最初から「神奈川県」って言えばいいのに~と思ってしまいました。
(田舎人のつぶやき・・・)
丹沢
上部の緑色の濃い部分が丹沢山地で、最も高い蛭ヶ岳を中心とした画像です。変化に富んだ地形が分かると思います。
下側の平野部は小田原市を中心とした足柄平野です。足柄平野の東側と西側を比較すると分かりやすいですが、西側は箱根外輪山と比較的滑らかに繋がっていますが、東側から北東側は突然段差ができているのがわかると思います。
これはフィリピン海プレートの北側の端の一部で、地震の発生確率が非常に高いグループと考えられています。
地震に関して日本には安全な場所は無いそうなので、普段から地震対策をしておくしかないですね。
三浦半島
三浦半島は東京湾と相模湾の境界となっていて、北中部は丘陵地、南部はなだらかな海岸段丘で海岸に沿って階段状の地形が広がっています。

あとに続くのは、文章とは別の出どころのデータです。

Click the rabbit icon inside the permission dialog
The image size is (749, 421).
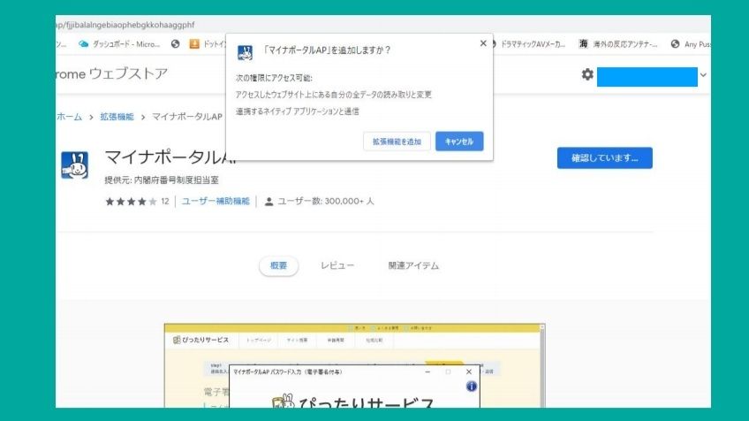tap(246, 51)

横須賀は三浦半島の南東部の大部分を占め、東京湾の入り口に位置するため江戸時代から国の防衛拠点とされ軍港として栄えてきました。現在も横須賀港はアメリカ第七艦隊や海上自衛隊等が配備されかつての軍港としての名残が多く残っています。
近くを歩いていると、遠くに護衛艦が見えたりするだけでも「お~っ」と思ってしまいます。
地元の人には見慣れた光景だとは思いますが。
あと、基地といえば神奈川県には厚木基地もありますよね。
だいぶ前ですが、F14が垂直に上昇していくのを「ほぇ~」と口を開けて見ていたことがあります。
F14はハリウッド映画の〇〇〇GUNに出ていた戦闘機です。
今はもう退役してしまいました。
近くにお住まいの方は本当に大変だなと思いました。
あと南東部には黒船来航で有名な浦賀があります。
黒船は浦賀沖に停泊したのみで実際にペリーが上陸したのは南側に一つ岬を隔てた久里浜で、ペリー艦隊の約300人が上陸したと言われています。
神奈川県は以上です。
今回の画像は国土地理院の数値標高モデルデータを編集・加工して使用しています。
また、©OpenStreetMap contiributorsが公開しているデータを編集・加工して使用しています。
神奈川県は出張等でよく行くことがあったのですが、東側と西側とでは全然風景が違うんだなというのが今回画像を作ってみてよく分かりました。
大都会と大自然の両方に恵まれたとても素敵な県だと思います。